Nous voilà entrés dans une nouvelle phase de dimension régionale, sinon internationale : celle de la fitna, opposant les mondes sunnites aux alaouites et autres chi’ites. La même logique a ravagé l’Irak, l’Afghanistan et la Libye. Elle est au travail dans le Sahel, menaçant le Mali, le Niger, la Mauritanie et l’Algérie. Des côtes du Sénégal à la Corne de l’Afrique, les monarchies pétrolières ont besoin d’une profondeur stratégique pour mettre en œuvre leur agenda du Machrek. Après la perte de Bagdad tombée dans l’escarcelle chi’ite, elles veulent dominer, sinon détruire l’État syrien.
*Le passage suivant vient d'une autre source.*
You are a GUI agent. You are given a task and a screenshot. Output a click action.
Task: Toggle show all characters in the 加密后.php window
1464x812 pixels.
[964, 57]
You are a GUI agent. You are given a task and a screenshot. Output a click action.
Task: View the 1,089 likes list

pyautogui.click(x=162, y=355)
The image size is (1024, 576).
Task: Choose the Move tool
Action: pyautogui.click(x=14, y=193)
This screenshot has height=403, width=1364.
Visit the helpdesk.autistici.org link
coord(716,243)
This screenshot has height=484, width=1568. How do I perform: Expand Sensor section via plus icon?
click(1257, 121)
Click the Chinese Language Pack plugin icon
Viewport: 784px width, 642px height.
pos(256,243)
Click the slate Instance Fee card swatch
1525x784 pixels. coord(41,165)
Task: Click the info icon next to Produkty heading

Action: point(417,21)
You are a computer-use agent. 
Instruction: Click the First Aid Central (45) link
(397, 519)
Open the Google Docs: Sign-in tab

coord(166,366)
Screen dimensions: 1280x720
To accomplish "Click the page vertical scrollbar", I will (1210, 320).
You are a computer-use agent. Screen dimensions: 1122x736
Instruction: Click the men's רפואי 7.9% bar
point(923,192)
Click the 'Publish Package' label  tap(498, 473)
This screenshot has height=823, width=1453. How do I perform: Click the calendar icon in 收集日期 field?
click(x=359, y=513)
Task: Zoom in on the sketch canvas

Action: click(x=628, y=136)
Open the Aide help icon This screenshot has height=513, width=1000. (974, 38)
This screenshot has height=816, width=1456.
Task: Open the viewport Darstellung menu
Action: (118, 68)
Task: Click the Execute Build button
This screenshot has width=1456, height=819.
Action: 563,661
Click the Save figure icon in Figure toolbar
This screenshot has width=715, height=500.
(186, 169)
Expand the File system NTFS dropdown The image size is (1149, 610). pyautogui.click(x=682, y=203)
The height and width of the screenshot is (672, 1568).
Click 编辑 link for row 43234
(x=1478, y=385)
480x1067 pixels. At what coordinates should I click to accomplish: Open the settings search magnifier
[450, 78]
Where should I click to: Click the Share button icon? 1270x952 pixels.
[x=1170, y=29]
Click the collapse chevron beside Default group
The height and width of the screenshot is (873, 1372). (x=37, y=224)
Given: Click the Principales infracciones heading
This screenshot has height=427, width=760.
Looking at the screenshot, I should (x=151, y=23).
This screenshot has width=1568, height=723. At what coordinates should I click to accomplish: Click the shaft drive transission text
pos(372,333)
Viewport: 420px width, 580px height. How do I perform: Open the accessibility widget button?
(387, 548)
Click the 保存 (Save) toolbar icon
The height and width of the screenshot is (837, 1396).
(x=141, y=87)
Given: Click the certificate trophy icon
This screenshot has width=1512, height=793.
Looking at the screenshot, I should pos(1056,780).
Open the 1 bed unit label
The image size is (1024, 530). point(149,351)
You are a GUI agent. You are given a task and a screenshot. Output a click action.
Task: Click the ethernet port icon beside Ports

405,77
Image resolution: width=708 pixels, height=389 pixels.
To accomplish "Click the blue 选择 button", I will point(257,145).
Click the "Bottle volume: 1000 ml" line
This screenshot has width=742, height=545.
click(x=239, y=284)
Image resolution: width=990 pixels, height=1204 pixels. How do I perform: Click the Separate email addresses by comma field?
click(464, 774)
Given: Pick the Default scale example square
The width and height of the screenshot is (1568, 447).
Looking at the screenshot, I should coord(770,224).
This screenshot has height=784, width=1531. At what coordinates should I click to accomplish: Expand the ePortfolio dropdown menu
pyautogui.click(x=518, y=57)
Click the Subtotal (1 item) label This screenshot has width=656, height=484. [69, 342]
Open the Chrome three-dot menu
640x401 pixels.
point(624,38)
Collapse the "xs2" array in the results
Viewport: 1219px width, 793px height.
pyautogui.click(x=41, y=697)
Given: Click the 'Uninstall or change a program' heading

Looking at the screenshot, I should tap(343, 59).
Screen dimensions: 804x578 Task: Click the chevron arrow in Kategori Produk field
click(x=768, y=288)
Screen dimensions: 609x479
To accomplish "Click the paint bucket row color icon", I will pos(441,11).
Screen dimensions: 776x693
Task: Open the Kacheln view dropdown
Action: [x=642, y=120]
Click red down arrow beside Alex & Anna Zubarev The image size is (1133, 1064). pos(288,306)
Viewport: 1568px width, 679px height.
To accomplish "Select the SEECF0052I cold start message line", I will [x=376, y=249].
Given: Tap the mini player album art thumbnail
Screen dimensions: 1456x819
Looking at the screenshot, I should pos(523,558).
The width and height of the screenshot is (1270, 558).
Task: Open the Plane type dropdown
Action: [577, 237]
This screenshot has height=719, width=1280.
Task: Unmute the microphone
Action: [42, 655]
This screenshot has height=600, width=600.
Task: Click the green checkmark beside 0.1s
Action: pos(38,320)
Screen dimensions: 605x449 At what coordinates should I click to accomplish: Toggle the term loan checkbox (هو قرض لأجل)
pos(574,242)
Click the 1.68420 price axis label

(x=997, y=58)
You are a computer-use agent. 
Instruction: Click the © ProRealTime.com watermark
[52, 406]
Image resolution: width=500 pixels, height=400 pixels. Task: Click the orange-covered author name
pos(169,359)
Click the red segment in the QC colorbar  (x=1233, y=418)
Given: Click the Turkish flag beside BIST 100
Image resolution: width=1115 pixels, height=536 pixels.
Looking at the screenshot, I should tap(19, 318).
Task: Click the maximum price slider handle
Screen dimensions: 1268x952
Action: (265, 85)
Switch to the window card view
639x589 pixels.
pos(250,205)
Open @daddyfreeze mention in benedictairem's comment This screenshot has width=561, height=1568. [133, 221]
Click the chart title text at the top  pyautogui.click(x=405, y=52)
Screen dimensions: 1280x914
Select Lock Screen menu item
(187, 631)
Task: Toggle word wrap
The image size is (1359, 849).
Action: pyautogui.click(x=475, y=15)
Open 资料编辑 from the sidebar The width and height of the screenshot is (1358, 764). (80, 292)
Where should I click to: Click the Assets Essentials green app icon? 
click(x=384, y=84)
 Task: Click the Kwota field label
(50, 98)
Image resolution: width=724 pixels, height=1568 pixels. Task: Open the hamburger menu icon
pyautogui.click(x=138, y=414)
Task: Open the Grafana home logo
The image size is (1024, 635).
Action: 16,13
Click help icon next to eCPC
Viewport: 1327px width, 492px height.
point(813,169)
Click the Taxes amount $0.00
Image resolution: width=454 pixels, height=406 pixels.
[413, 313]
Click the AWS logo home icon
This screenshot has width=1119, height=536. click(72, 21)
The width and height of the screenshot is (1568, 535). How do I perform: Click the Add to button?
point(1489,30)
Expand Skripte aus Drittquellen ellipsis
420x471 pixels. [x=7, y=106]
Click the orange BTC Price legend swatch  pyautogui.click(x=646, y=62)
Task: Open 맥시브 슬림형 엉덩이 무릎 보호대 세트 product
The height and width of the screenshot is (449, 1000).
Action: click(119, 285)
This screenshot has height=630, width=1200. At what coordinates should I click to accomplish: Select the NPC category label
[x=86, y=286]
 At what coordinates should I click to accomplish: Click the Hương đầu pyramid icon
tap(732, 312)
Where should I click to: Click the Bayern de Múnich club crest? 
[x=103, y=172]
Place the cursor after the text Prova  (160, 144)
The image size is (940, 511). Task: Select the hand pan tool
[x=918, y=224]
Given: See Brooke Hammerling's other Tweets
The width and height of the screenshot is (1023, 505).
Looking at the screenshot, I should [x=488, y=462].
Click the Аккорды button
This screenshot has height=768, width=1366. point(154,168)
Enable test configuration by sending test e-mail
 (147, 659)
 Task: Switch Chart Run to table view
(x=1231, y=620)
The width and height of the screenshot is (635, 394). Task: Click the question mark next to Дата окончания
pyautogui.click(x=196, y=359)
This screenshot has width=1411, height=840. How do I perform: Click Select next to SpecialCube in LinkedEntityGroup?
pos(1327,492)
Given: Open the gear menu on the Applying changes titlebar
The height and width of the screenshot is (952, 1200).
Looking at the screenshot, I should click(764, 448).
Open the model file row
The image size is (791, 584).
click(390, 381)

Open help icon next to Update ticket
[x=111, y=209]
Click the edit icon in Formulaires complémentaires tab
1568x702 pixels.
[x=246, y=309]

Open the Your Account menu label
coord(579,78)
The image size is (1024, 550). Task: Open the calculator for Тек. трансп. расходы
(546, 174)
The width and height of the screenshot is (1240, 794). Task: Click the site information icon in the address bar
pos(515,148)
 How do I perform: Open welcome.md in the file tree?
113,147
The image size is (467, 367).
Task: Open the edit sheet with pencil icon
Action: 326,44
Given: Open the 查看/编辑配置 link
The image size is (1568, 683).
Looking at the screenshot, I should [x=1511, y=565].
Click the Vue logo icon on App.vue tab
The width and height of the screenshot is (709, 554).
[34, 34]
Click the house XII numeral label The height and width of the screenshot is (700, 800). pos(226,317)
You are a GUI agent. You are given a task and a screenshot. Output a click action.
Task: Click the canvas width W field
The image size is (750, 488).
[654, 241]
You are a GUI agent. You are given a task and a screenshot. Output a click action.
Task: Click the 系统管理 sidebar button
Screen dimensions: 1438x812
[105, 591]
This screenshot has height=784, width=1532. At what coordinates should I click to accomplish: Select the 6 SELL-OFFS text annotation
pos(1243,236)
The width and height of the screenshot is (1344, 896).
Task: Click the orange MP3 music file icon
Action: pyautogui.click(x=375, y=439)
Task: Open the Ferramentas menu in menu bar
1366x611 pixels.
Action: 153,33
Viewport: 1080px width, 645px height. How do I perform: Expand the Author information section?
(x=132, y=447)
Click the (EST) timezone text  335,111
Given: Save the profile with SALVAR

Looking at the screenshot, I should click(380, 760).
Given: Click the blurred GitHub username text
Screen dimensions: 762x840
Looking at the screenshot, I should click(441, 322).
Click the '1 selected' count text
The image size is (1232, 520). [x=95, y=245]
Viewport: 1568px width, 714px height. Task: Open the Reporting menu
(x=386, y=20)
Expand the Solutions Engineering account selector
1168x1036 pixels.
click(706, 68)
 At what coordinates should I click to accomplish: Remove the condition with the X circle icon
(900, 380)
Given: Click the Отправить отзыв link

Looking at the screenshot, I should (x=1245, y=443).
Ayant inspiré les deux mandats Bush, cette stratégie de « l’instabilité constructive » reste celle des idéologues néoconservateurs américains qui inspirent encore la diplomatie d’Obama et celle des pays européens : émotions, information immédiate et désinformation afin de mieux vendre les batailles de l’empire global aux citoyens normaux.
Je disais dernièrement à des amis algériens que, à plus ou moins long terme, l’Algérie pourrait être confrontée à un encerclement salafo-wahhabite (Tunisie, Libye, États sahéliens et Maroc). Dans le prolongement des guerres survenues dans la zone afghano-pakistanaise, en Irak, en Libye, puis en Syrie, la zone sahélienne pourrait devenir le théâtre d’un nouveau conflit « global ». Écoutons Alain Joxe : « Les guerres sans but politique menées contre une population, dont les prototypes contemporains sont fournis par celles conduites par Israël en Palestine ou par les États-Unis en Irak et en Afghanistan, est ce qui définit le mieux la transformation d’une armée en police dans l’empire global. C’est ce qu’a confirmé, au-delà des apparences, la politique de Washington au moment des « printemps arabes » qui ont provoqué début 2011 la chute de Ben Ali, Moubarak et Kadhafi. En Tunisie comme en Égypte et en Libye, faute de pouvoir préserver des régimes dictatoriaux, les États-Unis ont cherché à promouvoir des démocraties corrompues et policières comme systèmes locaux de l’ordre financier néolibéral, quitte à s’accommoder avec des partis islamistes conservateurs, mais nullement hostiles aux avantages, pour les riches, de ces systèmes. » (2)
La gouvernance insécuritaire remplace désormais l’État protecteur… Mercenaires du nouvel ordre globalisé, les salafistes travaillent au démantèlement des États-nations, à l’émiettement et à la privatisation du village planétaire.
(1) https://www.cf2r.org/fr/rapports-de-recherche/syrie-une-libanisation-fabriquee.php
(2) Les Guerres de l’empire global. Spéculations financières, guerres robotiques et résistances démocratiques, Alain Joxe Éd. La Découverte, 2012, 260 p., 21 euros.